Character Motivation - Teacher Guide

Grade 8 English Language Arts | FL B.E.S.T. Standard: ELA.8.R.1.1

FL B.E.S.T. Standard

ELA.8.R.1.1: Analyze how the interaction between characters contributes to the development of the plot, including internal and external conflict, and advances the theme.

Learning Objectives

By the end of this unit, students will be able to:

Essential Vocabulary

Term Definition Student-Friendly Explanation
Motivation The reasons or driving forces behind a character's actions and decisions Why a character does what they do - what they want or need
Internal Conflict A struggle that takes place within a character's mind or heart A battle inside the character - deciding between right and wrong, wanting two different things
External Conflict A struggle between a character and an outside force A character fighting against something outside themselves - another person, nature, society
Character Development How a character changes throughout a story as a result of experiences and decisions How a character grows, learns, or transforms from beginning to end
Consequences The results or outcomes of a character's choices What happens because of a character's decision - the ripple effects
Complex Character A character with multiple traits, motivations, and dimensions A realistic character who isn't all good or all bad - they have layers

Character Analysis: The 8th Grade Advancement

7th Grade Focus 8th Grade Advancement
Analyze character traits and motivations Analyze complex and conflicting motivations
Identify types of conflict Analyze how internal/external conflicts interact
Describe how characters change Trace how decisions create consequences that advance plot
Connect characters to theme Analyze how character interactions develop theme

Lesson Sequence (5-10 Minute Mini-Lessons)

Day Focus Activities
1 Complex Motivations Introduce the idea of conflicting motivations. Use Student Concept Worksheet.
2 Internal vs. External Conflict Distinguish conflict types and analyze how they interact within a character.
3 Decisions and Consequences Trace how character choices create ripple effects that advance the plot.
4 Character Interactions & Theme Analyze how character relationships develop theme. Complete Practice Worksheet.
5 Assessment Administer FAST Format Quiz. Review and reteach as needed.

Teaching Strategies

Strategy 1: The Motivation Iceberg

Draw an iceberg diagram to show:
Above water (visible): Character's actions and words
Below water (hidden): True motivations, fears, desires
Help students see that complex characters have hidden depths that drive their visible behavior.

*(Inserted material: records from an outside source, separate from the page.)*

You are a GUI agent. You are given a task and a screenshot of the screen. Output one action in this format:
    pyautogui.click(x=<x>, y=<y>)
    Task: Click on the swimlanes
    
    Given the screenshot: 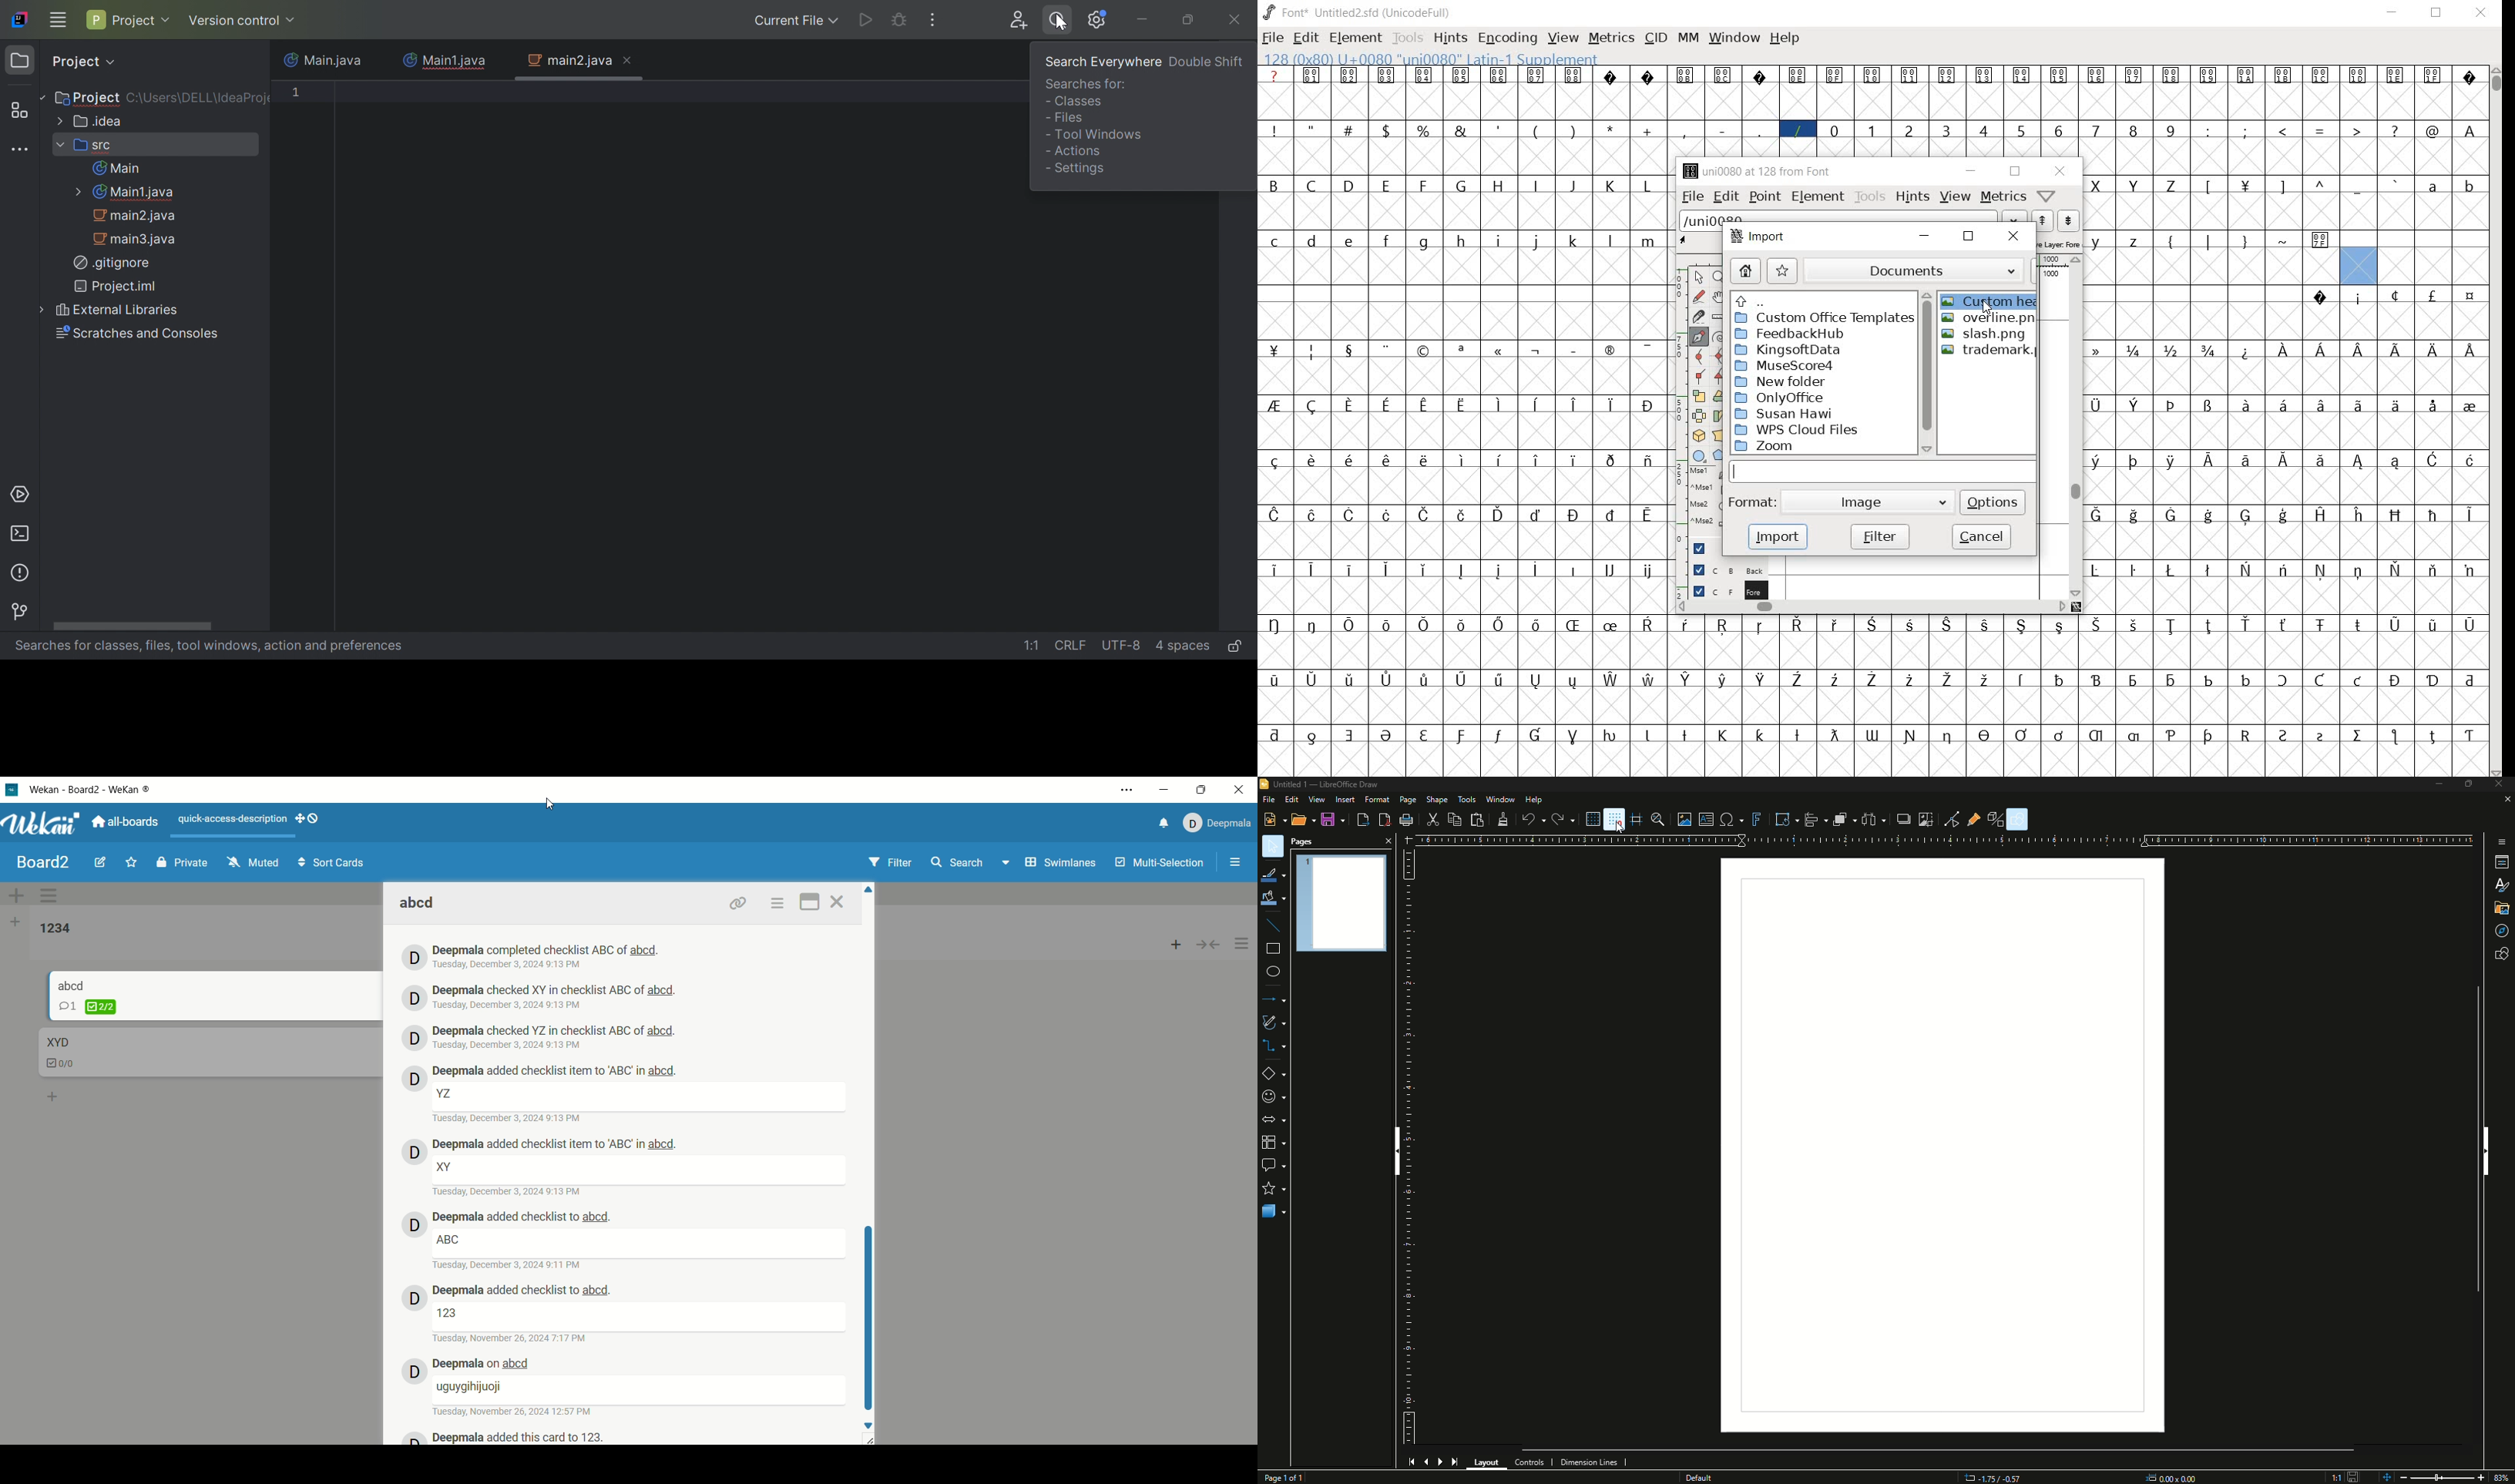 What is the action you would take?
    pyautogui.click(x=1062, y=864)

Strategy 2: The "Wants vs. Needs" Chart

For each major character, identify:
WANTS: What the character thinks they want (often surface-level)
NEEDS: What the character actually needs (often deeper, emotional)
CONFLICT: What happens when wants and needs collide
This helps students understand internal conflict as wanting conflicting things.

Strategy 3: Decision-Consequence Chain

Create a flowchart that traces:
Decision #1 --> Consequence --> New Situation --> Decision #2 --> Consequence...
This visual shows how every major plot event connects to a character choice, and how one decision creates the circumstances for the next.

Strategy 4: The "What If" Analysis

After a key character decision, ask:
- "What if the character had chosen differently?"
- "How would the plot have changed?"
- "What does this choice reveal about the character's priorities?"
This emphasizes agency and helps students see characters as active drivers of plot.

Common Misconceptions

Misconception: Characters have only one motivation

Correction: Complex characters often have multiple, sometimes conflicting motivations. A character might want success AND meaningful relationships - and these desires might conflict.

Misconception: Internal and external conflicts are separate

Correction: Internal and external conflicts often interact. An external conflict (pressure from society) might trigger an internal conflict (questioning one's values). Help students see these connections.

Misconception: Plot just "happens" to characters

Correction: In well-crafted stories, plot emerges from character decisions. Characters are not passive recipients of events - their choices create consequences that drive the story forward.

Misconception: Character motivation is always stated explicitly

Correction: Often readers must infer motivation from actions, dialogue, and context. Teach students to look for clues rather than waiting for direct statements.

Differentiation Strategies

For Struggling Learners

For Advanced Learners

FAST Test Connection

On the FAST assessment, character motivation questions at Grade 8 typically ask students to:

Key Strategy: Teach students to ask "WHY did the character make this choice?" and "WHAT happened as a result?" for every major decision in a text.